## WORK INSTRUCTIONS
Each line from the one that contains "This screenshot has height=840, width=1439." to the end of the material must be quoted exactly; include both end lines and nothing else.

## PROVIDED RECORDS
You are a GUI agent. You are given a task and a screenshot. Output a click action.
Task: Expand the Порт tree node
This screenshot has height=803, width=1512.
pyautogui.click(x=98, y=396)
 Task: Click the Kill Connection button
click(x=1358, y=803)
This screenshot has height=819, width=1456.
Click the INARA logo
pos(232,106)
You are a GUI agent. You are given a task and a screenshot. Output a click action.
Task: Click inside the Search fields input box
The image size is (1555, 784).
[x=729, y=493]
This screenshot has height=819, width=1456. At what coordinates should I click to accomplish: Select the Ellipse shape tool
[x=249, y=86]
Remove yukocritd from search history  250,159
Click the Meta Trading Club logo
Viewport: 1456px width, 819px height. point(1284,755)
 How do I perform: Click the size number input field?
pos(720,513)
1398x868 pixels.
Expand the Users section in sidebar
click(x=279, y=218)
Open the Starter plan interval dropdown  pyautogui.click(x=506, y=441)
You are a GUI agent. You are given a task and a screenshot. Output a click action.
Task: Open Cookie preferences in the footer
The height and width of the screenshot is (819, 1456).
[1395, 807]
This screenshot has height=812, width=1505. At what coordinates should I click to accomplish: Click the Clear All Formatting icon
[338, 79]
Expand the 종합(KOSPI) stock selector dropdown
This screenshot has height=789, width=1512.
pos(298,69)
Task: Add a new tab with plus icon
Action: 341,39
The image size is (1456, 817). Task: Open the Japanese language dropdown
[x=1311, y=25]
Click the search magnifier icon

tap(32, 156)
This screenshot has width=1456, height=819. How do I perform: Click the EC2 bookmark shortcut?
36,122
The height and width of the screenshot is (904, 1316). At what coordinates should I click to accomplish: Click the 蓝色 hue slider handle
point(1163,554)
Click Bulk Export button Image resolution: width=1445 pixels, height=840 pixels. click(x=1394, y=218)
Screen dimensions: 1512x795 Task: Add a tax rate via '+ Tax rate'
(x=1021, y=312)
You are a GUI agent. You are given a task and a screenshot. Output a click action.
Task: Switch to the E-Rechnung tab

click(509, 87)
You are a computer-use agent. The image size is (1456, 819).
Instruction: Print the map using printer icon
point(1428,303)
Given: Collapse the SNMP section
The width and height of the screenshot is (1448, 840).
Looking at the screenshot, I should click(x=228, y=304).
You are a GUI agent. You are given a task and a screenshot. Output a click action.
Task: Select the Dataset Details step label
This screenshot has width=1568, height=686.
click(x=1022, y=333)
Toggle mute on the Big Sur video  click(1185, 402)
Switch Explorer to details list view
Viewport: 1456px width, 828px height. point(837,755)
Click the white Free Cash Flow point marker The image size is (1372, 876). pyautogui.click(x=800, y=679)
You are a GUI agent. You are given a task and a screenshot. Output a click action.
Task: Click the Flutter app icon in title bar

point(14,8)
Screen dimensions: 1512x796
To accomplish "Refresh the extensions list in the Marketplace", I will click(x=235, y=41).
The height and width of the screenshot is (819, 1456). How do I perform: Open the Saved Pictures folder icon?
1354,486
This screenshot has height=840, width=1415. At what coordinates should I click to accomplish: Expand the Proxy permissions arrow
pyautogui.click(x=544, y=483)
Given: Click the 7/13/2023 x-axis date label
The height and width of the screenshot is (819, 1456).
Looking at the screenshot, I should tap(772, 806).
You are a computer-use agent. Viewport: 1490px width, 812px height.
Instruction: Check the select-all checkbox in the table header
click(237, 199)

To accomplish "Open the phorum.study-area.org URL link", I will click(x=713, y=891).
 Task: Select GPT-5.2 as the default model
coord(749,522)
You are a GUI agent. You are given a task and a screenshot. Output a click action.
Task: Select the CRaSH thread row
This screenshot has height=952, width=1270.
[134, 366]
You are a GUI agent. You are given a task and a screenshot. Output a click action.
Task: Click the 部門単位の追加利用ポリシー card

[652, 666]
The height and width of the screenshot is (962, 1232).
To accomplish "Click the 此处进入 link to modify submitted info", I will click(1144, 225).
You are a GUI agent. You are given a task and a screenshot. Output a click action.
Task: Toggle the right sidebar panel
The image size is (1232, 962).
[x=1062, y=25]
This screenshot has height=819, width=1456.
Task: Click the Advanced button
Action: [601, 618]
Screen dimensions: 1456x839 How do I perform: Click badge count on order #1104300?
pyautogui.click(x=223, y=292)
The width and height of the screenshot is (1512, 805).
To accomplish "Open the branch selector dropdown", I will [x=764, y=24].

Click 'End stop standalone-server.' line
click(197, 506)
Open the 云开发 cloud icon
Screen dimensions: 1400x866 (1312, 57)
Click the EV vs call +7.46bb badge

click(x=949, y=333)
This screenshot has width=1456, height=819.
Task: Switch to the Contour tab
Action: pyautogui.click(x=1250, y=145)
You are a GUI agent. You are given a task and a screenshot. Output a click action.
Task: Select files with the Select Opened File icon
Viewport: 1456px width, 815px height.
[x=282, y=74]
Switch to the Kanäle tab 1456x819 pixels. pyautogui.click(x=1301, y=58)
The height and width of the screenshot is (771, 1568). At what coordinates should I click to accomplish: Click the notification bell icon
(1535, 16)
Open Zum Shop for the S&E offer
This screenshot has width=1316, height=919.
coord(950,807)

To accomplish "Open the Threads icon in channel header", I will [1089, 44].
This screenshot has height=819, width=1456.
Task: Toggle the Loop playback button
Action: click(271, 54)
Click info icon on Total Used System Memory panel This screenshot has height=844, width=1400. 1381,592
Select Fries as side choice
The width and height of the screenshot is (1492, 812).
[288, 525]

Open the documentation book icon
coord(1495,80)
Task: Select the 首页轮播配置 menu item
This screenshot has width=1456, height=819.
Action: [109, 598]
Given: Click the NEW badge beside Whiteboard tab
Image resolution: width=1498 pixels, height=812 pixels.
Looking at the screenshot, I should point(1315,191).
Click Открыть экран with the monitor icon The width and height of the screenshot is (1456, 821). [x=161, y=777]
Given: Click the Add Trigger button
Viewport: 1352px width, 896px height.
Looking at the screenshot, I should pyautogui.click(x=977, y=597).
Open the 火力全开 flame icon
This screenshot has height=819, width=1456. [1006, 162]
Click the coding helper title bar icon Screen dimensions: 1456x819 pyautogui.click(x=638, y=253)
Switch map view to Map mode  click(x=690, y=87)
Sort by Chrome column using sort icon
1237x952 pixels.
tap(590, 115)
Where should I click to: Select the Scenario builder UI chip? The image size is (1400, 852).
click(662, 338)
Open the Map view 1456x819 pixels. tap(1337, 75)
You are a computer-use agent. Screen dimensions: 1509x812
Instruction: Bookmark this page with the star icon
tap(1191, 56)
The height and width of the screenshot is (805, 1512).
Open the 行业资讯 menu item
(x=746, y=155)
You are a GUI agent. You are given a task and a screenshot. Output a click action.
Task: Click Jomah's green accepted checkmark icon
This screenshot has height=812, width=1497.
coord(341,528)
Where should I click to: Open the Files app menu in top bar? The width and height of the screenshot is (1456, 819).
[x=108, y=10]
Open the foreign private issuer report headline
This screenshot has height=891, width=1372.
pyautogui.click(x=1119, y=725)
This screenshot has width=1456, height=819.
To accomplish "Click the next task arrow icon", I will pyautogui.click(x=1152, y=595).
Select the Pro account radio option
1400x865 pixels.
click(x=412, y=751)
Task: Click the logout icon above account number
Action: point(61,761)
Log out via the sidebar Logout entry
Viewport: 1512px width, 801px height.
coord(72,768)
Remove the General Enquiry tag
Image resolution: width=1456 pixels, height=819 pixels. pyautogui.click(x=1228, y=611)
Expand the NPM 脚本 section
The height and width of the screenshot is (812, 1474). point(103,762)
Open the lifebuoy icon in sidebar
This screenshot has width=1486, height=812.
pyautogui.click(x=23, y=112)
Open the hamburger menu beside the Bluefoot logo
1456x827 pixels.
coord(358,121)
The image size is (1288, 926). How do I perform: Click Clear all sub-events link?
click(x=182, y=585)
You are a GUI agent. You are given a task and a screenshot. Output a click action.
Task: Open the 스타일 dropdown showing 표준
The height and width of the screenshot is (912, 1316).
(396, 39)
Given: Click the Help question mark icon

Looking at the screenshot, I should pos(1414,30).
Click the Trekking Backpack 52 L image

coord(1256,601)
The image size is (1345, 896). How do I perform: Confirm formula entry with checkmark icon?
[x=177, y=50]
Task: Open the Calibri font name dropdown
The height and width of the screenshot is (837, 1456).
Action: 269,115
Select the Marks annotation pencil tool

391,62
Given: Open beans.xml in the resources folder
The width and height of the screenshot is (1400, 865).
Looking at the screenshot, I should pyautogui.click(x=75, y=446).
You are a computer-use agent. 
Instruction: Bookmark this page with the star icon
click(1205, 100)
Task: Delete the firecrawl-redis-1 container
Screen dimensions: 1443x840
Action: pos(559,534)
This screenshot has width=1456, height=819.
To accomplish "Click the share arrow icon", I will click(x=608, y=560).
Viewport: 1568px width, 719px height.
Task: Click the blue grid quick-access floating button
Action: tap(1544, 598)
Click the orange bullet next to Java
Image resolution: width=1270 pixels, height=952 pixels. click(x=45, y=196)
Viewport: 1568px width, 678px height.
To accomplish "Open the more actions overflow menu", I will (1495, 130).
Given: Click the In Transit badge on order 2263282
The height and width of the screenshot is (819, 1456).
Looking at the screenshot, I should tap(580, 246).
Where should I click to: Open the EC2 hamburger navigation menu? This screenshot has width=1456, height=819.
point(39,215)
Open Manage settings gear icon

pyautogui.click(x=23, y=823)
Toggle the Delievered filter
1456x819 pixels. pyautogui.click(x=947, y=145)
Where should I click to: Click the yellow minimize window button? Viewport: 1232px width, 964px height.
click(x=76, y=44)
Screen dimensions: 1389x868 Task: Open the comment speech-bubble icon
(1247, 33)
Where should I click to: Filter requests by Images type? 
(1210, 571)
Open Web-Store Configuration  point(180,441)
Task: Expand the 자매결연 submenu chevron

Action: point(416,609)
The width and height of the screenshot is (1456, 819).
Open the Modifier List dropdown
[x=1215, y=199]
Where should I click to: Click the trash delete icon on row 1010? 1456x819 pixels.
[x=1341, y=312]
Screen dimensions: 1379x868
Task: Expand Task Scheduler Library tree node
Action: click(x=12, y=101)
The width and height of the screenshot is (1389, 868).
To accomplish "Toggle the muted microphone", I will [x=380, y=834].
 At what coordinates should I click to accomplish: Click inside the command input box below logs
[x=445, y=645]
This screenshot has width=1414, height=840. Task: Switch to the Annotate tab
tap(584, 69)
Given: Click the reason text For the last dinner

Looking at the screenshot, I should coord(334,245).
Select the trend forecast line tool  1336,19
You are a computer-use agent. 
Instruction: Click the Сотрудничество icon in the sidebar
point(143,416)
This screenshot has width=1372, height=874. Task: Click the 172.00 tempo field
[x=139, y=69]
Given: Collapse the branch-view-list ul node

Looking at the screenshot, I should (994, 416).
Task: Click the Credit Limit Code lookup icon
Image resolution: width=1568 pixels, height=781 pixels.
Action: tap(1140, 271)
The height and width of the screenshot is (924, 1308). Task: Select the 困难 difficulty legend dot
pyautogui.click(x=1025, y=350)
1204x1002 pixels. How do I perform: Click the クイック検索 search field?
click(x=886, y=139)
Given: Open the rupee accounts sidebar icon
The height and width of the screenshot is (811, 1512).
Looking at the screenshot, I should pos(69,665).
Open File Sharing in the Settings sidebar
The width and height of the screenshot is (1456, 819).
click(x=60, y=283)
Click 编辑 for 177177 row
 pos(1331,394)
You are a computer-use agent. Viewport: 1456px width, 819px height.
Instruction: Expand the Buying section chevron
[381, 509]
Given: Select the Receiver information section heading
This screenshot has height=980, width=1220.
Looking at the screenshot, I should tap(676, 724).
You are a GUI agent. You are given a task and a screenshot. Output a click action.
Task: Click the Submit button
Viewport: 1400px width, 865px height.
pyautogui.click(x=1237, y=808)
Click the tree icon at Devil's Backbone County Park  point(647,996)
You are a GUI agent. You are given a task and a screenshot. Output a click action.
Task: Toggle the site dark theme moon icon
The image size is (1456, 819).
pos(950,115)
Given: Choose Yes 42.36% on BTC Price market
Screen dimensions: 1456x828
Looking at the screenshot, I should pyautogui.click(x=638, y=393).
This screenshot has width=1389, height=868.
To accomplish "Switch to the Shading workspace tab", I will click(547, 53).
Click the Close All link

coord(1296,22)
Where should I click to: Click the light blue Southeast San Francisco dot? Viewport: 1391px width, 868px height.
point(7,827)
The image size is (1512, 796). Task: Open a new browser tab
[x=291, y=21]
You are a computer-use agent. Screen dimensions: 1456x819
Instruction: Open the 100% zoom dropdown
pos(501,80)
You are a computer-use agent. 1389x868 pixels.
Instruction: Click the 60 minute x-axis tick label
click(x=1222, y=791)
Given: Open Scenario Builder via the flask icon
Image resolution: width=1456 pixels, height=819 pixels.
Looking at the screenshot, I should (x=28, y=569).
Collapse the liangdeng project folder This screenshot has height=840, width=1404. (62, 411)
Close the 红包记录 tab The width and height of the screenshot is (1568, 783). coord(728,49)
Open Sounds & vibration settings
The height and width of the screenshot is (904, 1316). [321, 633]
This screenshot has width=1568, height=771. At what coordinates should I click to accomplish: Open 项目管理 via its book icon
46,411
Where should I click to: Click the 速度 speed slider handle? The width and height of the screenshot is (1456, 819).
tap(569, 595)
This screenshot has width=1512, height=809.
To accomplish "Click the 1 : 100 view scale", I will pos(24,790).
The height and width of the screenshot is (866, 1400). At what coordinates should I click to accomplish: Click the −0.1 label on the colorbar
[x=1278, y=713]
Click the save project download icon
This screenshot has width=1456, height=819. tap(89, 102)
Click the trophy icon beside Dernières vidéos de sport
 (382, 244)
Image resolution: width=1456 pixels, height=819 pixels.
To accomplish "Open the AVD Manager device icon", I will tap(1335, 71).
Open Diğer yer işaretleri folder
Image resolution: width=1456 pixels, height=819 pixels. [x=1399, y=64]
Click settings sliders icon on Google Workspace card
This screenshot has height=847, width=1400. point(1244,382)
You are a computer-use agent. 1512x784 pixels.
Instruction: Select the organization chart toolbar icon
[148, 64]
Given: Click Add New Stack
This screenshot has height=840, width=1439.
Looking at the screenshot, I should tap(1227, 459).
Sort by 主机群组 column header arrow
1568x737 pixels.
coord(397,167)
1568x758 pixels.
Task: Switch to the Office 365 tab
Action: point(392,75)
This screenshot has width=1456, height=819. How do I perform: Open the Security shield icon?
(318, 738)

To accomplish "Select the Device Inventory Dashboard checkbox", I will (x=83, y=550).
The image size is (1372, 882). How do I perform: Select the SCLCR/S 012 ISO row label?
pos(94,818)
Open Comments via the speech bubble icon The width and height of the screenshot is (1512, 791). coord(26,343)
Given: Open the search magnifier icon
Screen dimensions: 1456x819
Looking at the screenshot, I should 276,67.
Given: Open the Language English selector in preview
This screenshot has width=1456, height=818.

## RESPONSE FOR THIS EXERCISE
This screenshot has height=840, width=1439.
Looking at the screenshot, I should tap(1227, 459).
Sort by 主机群组 column header arrow
1568x737 pixels.
coord(397,167)
1568x758 pixels.
Task: Switch to the Office 365 tab
Action: point(392,75)
This screenshot has width=1456, height=819. How do I perform: Open the Security shield icon?
(318, 738)

To accomplish "Select the Device Inventory Dashboard checkbox", I will (x=83, y=550).
The image size is (1372, 882). How do I perform: Select the SCLCR/S 012 ISO row label?
pos(94,818)
Open Comments via the speech bubble icon The width and height of the screenshot is (1512, 791). coord(26,343)
Given: Open the search magnifier icon
Screen dimensions: 1456x819
Looking at the screenshot, I should 276,67.
Given: Open the Language English selector in preview
This screenshot has width=1456, height=818.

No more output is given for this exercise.